Source records:
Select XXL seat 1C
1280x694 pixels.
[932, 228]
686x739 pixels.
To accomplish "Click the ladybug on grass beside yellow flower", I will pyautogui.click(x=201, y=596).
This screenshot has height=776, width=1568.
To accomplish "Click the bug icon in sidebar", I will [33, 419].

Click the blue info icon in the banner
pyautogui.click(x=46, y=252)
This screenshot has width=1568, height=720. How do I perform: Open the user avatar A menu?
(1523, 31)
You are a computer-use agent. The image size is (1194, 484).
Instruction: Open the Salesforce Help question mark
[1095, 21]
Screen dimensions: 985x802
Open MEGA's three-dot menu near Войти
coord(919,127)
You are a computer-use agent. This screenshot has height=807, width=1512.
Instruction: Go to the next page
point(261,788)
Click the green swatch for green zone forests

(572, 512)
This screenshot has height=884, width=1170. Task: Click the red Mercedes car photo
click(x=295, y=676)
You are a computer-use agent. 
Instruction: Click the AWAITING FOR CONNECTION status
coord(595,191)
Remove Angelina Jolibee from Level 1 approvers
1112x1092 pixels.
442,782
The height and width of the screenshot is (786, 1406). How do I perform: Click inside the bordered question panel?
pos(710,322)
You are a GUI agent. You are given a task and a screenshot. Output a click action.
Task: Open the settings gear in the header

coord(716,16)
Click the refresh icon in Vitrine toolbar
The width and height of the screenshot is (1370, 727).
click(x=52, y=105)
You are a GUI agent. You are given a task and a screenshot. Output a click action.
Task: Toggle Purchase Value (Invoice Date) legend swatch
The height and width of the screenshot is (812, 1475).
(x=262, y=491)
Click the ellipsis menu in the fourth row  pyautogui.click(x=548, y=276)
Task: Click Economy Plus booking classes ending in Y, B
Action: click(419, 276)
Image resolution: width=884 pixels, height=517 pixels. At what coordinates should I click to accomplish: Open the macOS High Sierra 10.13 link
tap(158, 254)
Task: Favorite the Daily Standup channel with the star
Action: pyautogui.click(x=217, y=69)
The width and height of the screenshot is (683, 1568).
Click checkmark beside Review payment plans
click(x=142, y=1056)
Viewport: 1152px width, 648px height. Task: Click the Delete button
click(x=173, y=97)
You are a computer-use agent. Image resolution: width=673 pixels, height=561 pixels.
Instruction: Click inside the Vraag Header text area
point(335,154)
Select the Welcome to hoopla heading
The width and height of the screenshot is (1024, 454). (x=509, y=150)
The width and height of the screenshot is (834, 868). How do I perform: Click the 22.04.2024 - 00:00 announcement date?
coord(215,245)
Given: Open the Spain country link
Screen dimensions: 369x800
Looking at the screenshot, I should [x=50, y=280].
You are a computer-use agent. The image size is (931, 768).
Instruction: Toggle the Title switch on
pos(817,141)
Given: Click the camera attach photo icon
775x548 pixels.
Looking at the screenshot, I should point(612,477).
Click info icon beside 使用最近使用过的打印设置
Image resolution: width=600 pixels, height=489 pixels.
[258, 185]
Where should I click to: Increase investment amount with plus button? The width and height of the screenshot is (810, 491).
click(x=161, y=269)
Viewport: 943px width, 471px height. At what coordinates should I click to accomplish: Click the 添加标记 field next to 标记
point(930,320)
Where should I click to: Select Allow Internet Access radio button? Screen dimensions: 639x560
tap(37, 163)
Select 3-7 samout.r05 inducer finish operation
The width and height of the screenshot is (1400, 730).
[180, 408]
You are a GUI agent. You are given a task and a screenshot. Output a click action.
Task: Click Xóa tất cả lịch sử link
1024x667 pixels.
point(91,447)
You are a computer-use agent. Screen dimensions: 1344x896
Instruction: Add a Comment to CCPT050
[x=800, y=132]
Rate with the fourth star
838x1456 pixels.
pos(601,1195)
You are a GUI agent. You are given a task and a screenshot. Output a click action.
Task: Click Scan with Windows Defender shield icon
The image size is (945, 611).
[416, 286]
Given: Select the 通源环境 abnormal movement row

-- PROBLEM DETAILS --
Every line in the records above that contains the word "agent" should be copied out.

-- YOUR SOLUTION --
You are a computer-use agent. The image size is (1194, 484).
You are a computer-use agent. This screenshot has height=807, width=1512.
You are a computer-use agent. 
You are a GUI agent. You are given a task and a screenshot. Output a click action.
You are a GUI agent. You are given a task and a screenshot. Output a click action.
You are a computer-use agent. Image resolution: width=673 pixels, height=561 pixels.
You are a computer-use agent. The image size is (931, 768).
You are a GUI agent. You are given a task and a screenshot. Output a click action.
You are a computer-use agent. Screen dimensions: 1344x896
You are a GUI agent. You are given a task and a screenshot. Output a click action.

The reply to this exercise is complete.